ASSIGNMENT A =>
According to the notice on the Victorian Society's Top Ten Endangered Buildings campaign, when do nominations close?
ASSIGNMENT B =>
Pick up the notice on the Victorian Society's Top Ten Endangered Buildings campaign from its last sentence and carry it on.

EXTRACT =>
○ ○ ○

The Victorian Society is seeking nominations for its 2021 Top Ten Endangered Buildings Campaign. The annual event highlights buildings that are in dire need of repairs or are at risk of being lost completely.
image: Victorian Society website
…Buildings included in previous years’ lists have already seen new funding…
The Victorian Society writes:
How to nominate
Join the campaign to save our heritage nominate a building or structure that deserves some much-needed public attention by emailing email@example.com with details of when the building was built, its location, why the building should be included in our campaign.
Nominated buildings or structures must be in England and Wales and built between 1837 and 1914, Listed buildings are more likely to make the Top Ten, and the closing date for nominations is Friday 15th October at midnight.
With the UK hosting COP26 in November this year, The Top Ten Campaign also raises awareness on how heritage conservation can play a significant role in combatting the causes of climate change.

○ ○ ○

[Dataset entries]
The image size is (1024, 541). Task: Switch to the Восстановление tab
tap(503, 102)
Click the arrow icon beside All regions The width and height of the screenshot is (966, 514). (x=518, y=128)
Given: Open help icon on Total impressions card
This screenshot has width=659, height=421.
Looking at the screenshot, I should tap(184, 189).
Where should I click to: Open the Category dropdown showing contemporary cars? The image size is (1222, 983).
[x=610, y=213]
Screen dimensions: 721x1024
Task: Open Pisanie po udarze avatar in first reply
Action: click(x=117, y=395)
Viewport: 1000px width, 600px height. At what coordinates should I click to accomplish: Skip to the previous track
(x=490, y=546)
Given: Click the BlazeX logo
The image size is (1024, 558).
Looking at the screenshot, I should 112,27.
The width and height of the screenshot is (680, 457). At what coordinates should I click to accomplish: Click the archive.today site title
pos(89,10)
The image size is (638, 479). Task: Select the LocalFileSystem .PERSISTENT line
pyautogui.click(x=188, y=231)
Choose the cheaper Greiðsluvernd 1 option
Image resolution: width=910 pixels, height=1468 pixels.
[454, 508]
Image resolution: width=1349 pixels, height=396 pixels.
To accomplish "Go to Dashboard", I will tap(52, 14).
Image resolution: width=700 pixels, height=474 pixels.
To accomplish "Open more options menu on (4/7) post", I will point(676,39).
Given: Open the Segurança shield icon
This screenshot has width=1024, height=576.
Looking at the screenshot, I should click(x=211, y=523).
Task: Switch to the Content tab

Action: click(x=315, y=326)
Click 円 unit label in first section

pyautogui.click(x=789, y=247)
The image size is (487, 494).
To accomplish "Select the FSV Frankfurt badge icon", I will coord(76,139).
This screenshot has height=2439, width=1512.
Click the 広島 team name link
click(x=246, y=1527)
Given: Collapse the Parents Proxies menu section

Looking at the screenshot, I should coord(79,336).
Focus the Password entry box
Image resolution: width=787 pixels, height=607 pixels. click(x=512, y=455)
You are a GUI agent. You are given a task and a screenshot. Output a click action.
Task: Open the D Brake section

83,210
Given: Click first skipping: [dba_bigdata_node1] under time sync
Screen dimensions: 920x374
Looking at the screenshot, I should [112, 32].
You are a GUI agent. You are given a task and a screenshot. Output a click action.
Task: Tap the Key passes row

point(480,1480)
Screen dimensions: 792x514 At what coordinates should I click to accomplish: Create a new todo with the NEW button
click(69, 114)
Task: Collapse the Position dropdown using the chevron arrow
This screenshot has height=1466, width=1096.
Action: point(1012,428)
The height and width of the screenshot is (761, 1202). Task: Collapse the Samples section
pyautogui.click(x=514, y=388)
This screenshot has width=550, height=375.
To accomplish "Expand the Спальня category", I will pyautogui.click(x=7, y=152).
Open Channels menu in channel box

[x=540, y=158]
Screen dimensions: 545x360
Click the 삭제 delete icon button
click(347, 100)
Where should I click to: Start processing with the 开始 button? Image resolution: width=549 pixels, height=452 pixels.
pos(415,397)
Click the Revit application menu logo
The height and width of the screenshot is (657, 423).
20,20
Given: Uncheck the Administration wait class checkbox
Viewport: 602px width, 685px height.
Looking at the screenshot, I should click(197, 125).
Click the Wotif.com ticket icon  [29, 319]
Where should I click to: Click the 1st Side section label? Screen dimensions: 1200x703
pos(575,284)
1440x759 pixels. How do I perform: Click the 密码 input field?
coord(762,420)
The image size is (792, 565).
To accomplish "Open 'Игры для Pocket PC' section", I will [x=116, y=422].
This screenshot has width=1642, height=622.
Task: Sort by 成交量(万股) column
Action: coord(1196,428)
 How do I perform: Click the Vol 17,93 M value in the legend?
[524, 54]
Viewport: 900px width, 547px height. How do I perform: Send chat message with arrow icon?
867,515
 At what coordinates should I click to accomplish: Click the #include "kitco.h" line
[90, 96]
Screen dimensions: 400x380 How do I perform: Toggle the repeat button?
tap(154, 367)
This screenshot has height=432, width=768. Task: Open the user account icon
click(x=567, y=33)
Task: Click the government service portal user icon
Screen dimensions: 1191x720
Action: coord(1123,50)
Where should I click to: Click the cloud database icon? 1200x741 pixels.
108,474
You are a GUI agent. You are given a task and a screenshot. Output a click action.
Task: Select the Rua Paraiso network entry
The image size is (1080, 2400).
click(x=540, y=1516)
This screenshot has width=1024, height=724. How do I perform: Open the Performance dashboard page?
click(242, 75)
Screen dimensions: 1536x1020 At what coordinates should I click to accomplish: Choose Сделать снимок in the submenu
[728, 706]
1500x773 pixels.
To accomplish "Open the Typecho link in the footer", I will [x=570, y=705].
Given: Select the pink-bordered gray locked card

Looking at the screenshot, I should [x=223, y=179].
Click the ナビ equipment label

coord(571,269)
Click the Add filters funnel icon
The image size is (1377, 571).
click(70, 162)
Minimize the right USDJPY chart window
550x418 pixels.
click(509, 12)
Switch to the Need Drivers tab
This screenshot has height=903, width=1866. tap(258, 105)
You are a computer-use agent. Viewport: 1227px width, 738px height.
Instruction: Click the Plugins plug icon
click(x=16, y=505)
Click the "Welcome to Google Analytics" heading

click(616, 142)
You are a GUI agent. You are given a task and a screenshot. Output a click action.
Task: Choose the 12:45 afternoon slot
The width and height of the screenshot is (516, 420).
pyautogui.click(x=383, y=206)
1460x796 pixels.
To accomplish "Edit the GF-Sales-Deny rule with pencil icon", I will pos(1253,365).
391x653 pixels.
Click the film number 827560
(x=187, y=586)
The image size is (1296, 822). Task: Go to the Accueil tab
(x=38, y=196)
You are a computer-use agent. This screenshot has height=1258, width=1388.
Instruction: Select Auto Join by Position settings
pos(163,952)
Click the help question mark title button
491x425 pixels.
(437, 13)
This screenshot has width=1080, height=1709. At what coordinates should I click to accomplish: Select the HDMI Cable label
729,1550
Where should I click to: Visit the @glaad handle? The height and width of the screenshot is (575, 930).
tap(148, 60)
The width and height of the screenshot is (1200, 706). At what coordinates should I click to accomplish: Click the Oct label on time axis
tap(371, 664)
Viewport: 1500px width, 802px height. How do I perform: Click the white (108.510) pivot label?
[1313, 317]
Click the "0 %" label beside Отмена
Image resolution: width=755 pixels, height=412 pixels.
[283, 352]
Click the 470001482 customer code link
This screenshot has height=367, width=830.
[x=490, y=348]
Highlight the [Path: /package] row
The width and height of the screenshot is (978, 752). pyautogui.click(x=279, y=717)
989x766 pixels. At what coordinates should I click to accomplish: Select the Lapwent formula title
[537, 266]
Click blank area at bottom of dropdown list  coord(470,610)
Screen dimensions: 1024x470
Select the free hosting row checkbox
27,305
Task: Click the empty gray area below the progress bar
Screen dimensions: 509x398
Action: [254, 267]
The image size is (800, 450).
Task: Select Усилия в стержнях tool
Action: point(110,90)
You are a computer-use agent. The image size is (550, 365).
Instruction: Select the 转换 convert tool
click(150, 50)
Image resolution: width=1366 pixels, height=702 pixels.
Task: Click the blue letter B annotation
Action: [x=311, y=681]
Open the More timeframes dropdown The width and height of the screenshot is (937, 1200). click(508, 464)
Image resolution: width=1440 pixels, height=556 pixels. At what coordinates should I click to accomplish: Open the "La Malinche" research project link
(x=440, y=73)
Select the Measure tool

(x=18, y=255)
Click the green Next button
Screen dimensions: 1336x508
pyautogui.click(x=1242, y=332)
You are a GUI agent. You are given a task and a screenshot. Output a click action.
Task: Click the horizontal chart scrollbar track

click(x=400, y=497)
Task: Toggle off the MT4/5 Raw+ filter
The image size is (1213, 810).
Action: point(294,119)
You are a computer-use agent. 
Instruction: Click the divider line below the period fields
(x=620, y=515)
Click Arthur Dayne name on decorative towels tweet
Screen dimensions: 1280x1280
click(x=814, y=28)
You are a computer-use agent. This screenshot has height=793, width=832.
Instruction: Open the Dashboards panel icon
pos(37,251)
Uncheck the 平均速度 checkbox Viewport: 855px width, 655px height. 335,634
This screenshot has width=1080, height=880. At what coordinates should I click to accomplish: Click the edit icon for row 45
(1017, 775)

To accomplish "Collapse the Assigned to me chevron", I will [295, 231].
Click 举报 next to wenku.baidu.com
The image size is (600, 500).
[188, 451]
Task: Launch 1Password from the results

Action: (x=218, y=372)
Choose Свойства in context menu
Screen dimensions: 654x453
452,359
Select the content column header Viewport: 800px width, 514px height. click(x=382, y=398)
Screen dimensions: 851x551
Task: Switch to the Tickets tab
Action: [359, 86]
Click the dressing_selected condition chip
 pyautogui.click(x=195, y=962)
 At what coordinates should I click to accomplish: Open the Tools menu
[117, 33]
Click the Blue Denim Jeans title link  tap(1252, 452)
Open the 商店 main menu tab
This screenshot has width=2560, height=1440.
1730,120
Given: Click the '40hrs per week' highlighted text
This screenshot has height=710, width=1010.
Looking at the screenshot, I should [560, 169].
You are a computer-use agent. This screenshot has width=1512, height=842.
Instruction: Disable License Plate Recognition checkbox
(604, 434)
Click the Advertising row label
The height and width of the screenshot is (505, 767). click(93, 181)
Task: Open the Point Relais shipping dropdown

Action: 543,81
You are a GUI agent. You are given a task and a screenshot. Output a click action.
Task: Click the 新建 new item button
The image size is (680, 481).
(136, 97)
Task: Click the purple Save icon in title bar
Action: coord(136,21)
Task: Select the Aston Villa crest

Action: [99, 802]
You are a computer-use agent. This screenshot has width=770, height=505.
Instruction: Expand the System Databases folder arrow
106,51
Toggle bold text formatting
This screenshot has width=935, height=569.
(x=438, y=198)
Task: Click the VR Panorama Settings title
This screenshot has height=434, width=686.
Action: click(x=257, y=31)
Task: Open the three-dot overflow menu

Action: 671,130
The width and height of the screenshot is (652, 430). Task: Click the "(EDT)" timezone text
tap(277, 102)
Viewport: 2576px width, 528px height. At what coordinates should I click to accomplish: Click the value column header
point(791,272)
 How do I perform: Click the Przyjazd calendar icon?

○ ○ ○

EXPECTED OUTPUT A =>
Nominations close on Friday 15th October at midnight.

EXPECTED OUTPUT B =>
Restoration and reuse of our historic buildings reduces waste, and carbon emissions. A third of the UK’s waste output comes from construction and demolition. Restoring and updating historic buildings reduces operational carbon emissions (carbon emissions created from the day-to-day use of the property such heating, lighting, maintenance) by up to 84 per cent.
Griff Rhys Jones, President of the Victorian Society said: “After 18 months of a Covid crisis which has seen shops and offices close, the Top Ten Campaign is more important than ever to bring heritage and conservation back into public discussion and continue the fight to find new uses to save our endangered historic buildings.”
“Ninety nine per cent of people who live in England and Wales live less than a mile away from a listed heritage site. Preserving our heritage not only improves the places where we live, it also helps to combat the wider climate emergency. Compared to refurbishing a traditional Victorian terrace property, a new building of the same size produces up to 13 times more embodied carbon.”
As opposed to operational carbon, embodied carbon is the CO2 associated with the entire construction process, including transport, production of building materials, and energy use.